This year, by which I mean the variety of year that begins in September, we are a much busier family. My eldest has tried out for every sport offered at his school, which has meant more early mornings and after-school practices. We’ve added select hockey to the slotted obligations of the week, and this has played havoc with my beloved routine of reading aloud to all the boys every night. When we don’t manage it, the missed time weighs heavily on me. There are the fixed times for swimming and chess and the moving pieces of playdates and parties. The big boys are both in after-school math enrichment, which means not only the week night it takes up, but the homework that must be done on other nights of the week. I’ve tried to keep that homework out of our weekends, but sometimes it does just end up there, and on Sunday we must face the week’s undigested lump of things to do.
We live by charts and schedules, and I’m tottering under the weight of those shaded blocks of time, the weight of what they add up to and what we might have lost by committing to all of them.
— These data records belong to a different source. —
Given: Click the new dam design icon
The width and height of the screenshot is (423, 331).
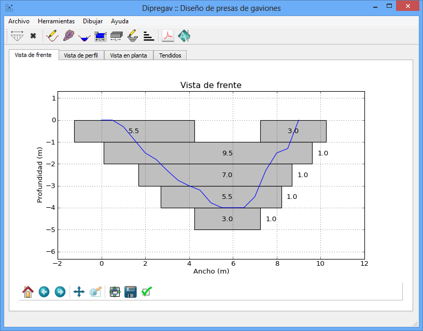Looking at the screenshot, I should (17, 36).
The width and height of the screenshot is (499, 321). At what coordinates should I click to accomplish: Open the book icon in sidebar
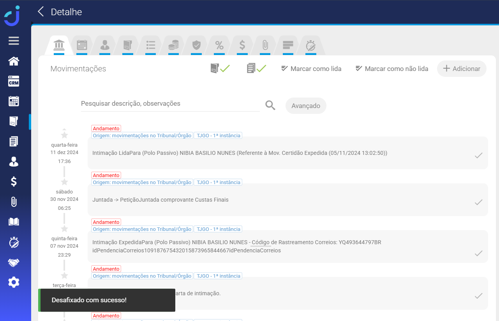tap(14, 222)
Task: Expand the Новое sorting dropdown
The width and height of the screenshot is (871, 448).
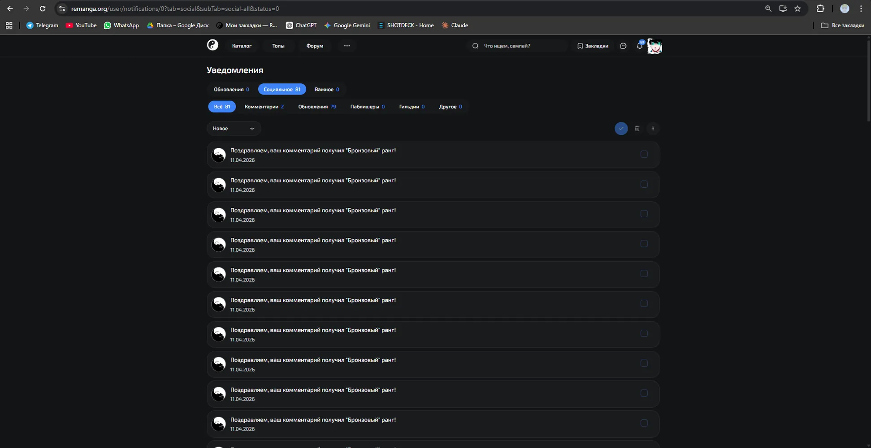Action: [x=234, y=129]
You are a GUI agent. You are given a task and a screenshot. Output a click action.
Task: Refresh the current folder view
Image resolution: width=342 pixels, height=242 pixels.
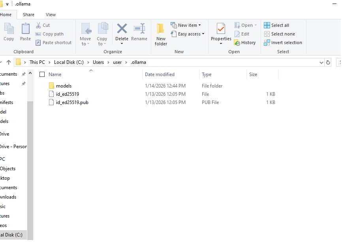[x=328, y=62]
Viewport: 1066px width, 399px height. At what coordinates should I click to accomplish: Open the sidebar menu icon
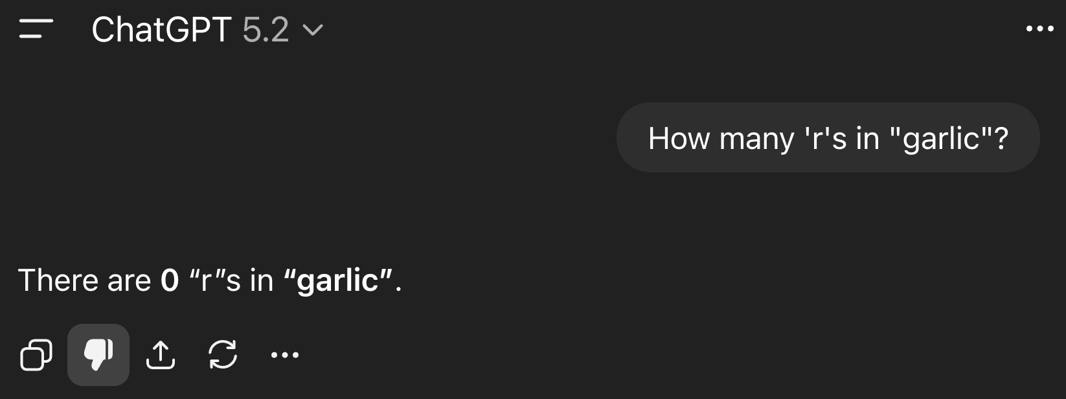click(x=36, y=29)
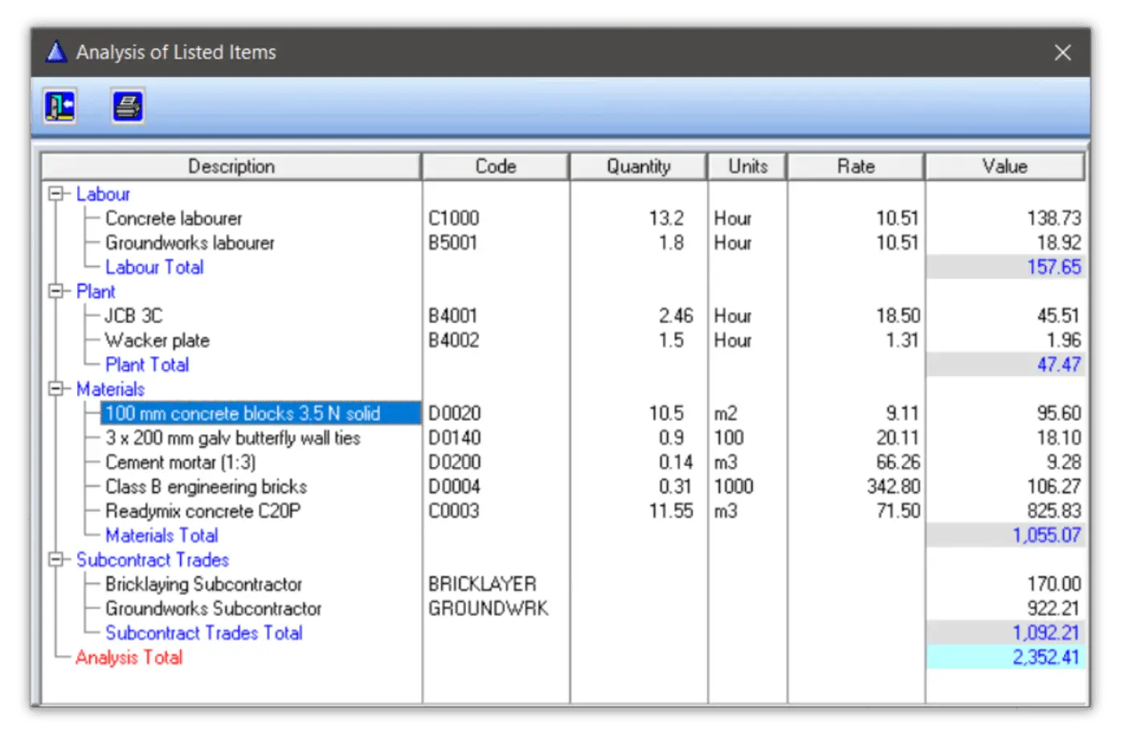Click the printer toolbar icon
1125x729 pixels.
pyautogui.click(x=128, y=106)
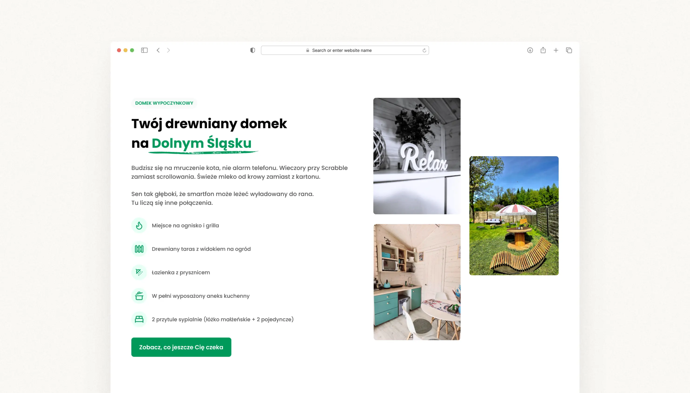
Task: Reload page using refresh icon
Action: point(424,50)
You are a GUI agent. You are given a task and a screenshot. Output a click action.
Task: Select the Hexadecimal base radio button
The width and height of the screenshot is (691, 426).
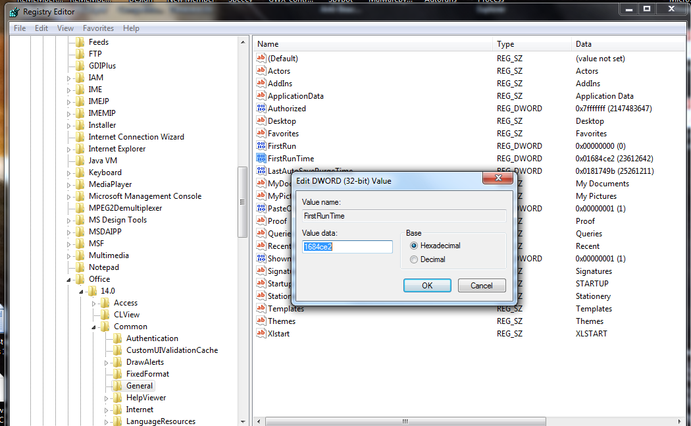[x=413, y=246]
As busy as I feel, I always manage to think that other people are more busy and manage it with more grace and efficiency. It seems to me that other people make it look so much more weightless, this thing called life. And I am under no illusions; I know that it will only get busier. One of us is still only three. My mother-in-law told me today that when her twin boys were born, the youngest of five brothers, the three older boys had a combined total of between 15 and 21 hockey games or practices in a week. She looked forward to the weeks with only 15. My husband already lives at the rink, and that’s with only two.
What is so difficult to keep in mind as we make our way through each solid, shaded block of time is how fragile and impermanent these days really are. This great, solid mass of the family calendar actually rests on nothing so firm that it can be called a block or a chunk or a lump. What heavy words we use, what weight we feel, for something so light and fleeting.